Oleh: Ustadz Budi Ashari, Lc.
(Arrahmah.com) – Lagi….masih tentang ilmu agung; (علم الجرح والتعديل). Salah satu ilmu alat dalam syariat Islam yang luar biasa. Dan semestinya, ilmu ini tidak hanya berhenti di ruangan para ahli hadits. Dikarenakan filosofi dan logikanya begitu kuat, detail dan barokah. Begitu juga ilmu alat yang lainnya. Dahulu, ulama membuatnya untuk ilmu tersebut sekaligus untuk kehidupan ini.
Ilmu ini berisi dua hal: (الجرح) mencacat dan (التعديل) menyatakan adil/bisa dipercaya. Dibuat kaidah-kaidahnya untuk melihat kondisi para perawi hadits Nabi. Mengingat bahwa hadits Nabi adalah landasan syariat, maka para ulama hadits berusaha sekuat tenaga untuk membuat kaidah-kaidah detail yang berguna untuk memastikan bahwa hadits tersebut benar-benar sabda, perbuatan atau ketetapan Nabi.
Nah, ilmu ini berguna untuk memberi stempel untuk para perawi. Jika seorang perawi dicacat oleh para ahli hadits, maka periwayatannya tidak diterima. Jika dinyatakan adil, maka periwayatannya diterima. Begitu panjang dan detailnya ilmu ini. Andai muslimin paham ilmu ini…
Tapi, sebelum masuk ke detailnya permasalahan dalam ilmu ini, yang pertama dibahas adalah siapa yang layak mencacat. Dan siapa yang layak menyatakan bahwa perawi itu adil. Karena tentu, tidak sembarang orang boleh mencacat dan memberi legalitas. Karena kalau dibiarkan semua orang boleh bicara, saya dan anda telah merasakan dampak negatifnya di zaman ini. Ketika semua orang boleh menilai orang lain. Ketika semua orang boleh mencacat. Ketika semua orang boleh mengeluarkan legitimasi. Kacau! Pertikaian! Hancurnya ilmu! Dan hancurnya persaudaraan!!!
Terus, siapakah kalau begitu yang boleh mengeluarkan pernyataan bahwa seseorang bisa diterima periwayatannya dan yang ditolak periwayatannya.

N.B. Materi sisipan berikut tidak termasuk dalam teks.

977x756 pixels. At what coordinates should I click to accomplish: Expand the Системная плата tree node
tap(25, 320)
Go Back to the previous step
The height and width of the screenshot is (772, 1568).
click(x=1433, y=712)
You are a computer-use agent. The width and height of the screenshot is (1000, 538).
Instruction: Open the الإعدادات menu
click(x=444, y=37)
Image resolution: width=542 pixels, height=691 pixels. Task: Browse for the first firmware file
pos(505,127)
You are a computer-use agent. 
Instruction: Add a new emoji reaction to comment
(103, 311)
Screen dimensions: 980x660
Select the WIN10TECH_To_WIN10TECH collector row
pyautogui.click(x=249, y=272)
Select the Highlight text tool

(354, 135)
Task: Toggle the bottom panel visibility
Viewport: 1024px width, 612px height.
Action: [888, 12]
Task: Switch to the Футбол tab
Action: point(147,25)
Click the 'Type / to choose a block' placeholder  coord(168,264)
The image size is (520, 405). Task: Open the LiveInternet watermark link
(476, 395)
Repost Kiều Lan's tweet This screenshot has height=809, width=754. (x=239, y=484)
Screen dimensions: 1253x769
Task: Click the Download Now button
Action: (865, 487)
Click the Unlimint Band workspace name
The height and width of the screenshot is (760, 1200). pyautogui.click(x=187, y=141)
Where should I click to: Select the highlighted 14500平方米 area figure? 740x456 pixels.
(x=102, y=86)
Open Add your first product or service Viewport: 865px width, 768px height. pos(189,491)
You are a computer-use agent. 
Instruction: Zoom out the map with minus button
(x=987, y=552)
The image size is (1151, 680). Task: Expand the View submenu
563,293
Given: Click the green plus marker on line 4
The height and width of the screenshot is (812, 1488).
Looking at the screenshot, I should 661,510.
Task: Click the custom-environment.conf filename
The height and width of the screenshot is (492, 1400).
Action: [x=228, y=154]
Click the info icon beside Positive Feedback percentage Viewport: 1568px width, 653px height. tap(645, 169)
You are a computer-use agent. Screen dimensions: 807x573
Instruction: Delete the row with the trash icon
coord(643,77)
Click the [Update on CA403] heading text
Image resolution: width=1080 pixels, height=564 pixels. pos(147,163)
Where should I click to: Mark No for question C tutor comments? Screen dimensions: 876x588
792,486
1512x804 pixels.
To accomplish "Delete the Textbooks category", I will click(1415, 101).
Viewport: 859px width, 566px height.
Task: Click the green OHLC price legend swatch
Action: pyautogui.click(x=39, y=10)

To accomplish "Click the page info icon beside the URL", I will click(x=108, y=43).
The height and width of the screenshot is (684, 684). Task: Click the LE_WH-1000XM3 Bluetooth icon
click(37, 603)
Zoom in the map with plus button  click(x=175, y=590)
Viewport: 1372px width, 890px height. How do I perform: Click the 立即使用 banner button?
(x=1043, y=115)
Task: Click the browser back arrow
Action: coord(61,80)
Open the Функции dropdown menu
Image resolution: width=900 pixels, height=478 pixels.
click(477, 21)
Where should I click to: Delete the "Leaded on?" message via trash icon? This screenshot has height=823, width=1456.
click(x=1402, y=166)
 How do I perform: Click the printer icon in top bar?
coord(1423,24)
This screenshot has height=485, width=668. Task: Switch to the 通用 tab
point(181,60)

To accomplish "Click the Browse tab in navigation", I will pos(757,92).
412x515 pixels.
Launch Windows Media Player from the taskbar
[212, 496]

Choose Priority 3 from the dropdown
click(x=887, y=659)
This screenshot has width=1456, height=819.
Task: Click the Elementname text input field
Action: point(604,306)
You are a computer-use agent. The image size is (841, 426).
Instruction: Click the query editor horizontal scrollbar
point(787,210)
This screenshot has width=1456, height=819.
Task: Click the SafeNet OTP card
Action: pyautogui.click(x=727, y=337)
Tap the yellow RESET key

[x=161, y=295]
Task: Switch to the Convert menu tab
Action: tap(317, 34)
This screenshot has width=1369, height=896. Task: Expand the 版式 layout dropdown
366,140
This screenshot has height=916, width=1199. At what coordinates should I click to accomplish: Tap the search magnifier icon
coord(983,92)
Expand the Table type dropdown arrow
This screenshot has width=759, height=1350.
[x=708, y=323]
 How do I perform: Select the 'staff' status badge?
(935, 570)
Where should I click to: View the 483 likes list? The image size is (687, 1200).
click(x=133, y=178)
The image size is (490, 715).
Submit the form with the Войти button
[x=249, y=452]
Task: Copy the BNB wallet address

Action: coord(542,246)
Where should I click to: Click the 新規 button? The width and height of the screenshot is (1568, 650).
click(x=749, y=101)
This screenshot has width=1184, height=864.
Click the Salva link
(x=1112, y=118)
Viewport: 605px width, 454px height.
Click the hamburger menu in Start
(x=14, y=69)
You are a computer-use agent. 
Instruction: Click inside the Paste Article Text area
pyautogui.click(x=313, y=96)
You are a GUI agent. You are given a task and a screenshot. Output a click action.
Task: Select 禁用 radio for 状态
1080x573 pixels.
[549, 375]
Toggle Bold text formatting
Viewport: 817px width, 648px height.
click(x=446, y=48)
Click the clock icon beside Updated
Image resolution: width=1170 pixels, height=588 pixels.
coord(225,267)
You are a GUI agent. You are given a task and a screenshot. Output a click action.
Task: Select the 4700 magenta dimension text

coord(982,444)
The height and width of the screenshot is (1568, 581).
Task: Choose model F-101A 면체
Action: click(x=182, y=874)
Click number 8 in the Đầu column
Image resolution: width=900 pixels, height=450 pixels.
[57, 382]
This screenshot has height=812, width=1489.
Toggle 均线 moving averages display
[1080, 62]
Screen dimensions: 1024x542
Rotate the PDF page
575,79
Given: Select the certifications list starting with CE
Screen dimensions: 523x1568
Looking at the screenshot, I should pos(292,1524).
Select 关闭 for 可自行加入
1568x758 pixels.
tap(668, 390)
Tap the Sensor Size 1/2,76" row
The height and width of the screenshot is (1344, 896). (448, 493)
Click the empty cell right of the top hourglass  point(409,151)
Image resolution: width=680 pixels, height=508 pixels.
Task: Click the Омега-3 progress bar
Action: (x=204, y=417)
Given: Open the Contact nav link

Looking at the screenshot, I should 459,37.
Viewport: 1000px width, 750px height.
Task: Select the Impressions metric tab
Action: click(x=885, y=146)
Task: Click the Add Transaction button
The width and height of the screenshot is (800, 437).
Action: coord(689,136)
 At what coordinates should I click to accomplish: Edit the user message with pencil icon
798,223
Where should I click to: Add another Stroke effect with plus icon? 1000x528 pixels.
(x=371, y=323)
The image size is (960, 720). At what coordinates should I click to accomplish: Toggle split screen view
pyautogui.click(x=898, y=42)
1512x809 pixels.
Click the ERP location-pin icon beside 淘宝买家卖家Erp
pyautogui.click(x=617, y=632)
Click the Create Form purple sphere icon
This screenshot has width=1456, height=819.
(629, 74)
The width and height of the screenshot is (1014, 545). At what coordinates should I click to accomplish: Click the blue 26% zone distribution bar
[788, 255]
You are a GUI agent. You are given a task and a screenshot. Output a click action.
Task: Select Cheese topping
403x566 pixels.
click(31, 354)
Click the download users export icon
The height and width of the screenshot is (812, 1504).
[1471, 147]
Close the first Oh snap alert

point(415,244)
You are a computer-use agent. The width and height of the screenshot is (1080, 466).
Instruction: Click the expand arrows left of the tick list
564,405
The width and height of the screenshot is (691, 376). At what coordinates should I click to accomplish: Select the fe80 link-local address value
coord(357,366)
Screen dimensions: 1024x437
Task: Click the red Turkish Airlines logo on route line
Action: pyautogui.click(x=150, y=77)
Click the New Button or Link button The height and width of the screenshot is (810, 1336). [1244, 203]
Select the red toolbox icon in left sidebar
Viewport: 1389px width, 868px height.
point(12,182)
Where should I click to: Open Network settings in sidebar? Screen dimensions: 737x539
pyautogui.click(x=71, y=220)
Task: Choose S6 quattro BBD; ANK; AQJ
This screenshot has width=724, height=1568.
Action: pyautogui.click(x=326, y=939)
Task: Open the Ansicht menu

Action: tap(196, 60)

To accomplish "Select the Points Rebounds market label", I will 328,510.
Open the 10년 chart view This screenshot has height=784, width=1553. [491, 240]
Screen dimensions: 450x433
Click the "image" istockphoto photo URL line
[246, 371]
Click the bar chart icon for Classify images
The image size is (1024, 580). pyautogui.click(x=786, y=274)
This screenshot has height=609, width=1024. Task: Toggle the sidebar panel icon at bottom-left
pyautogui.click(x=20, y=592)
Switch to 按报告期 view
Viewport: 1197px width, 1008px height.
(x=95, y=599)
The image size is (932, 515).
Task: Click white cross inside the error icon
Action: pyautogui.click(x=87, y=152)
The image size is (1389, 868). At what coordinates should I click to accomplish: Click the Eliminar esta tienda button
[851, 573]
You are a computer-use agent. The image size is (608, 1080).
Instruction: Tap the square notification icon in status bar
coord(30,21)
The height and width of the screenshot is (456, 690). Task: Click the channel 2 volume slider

Kembali, (mohon maaf bercerita). Buku yang menjadi rujukan kami saat belajar adalah (ضوابط الجرح والتعديل). Penulisnya Syekh DR. Abdul Aziz Al Abdullatif menukil dari kitab Al Muqidzoh karya Adz Dzahabi dan kitab Nuzhah An Nadzor karya Ibnu Hajar Al Asqolani tentang 4 syarat seorang yang boleh menilai keadaan perawi. Berikut keempat syarat tersebut, semoga menjadi cermin kita semua :
- Adil
-
Punya sifat waro’, sehingga waro’nya mampu mencegahnya dari ta’ashub (fanatik buta) dan hawa nafsu
-
Harus jeli, agar tidak tertipu hanya oleh penampilan luar seorang perawi
-
Harus mengetahui sebab cacat dan sebab perawi bisa dipercaya, agar tidak mencacat yang bisa dipercaya dan tidak mempercayai yang cacat
Lihatlah satu per satu. Yang menilai orang lain adil atau cacat harus orang yang adil. Bagaimana menilai orang lain, sementara diri sendiri masih jauh dari sifat adil.
MARI TAHU DIRI…
Juga harus punya sifat waro’. Sebuah akhlak mulia yang membuat seseorang sangat menjaga dirinya, menjaga lisannya, berhati-hati ketika hendak bicara tentang kehormatan orang lain. Akhlak inilah yang membuatnya menjadi terbebas dari fanatisme golongan dan menuruti hawa nafsu dalam menilai orang lain. Maka, mereka yang sangat fanatik dengan kelompoknya, sehingga sering miring dalam menilai di mana hanya yang berasal dari kelompoknya saja yang selalu benar. Maka bagaimana ia menilai orang lain.
MARI TAHU DIRI…
Kemudian harus mempunyai kejelian analisa. Karena hanya menilai penampilan luar seseorang kemudian memberikan vonis, akan mendzaliminya. Jika masih begini cara pandang kita terhadap orang lain. Bagaimana kita menilai orang lain.
MARI TAHU DIRI…
Dan akhirnya, harus mengetahui betul sebab-sebab yang menyebabkan cacatnya seseorang dan adilnya seseorang. Jika ilmu masih sepotong-sepotong. Jika ilmu masih compang-camping. Maka, yang benar akan disalahkan dan yang salah tetap dibela. Masih begini keadaan kita?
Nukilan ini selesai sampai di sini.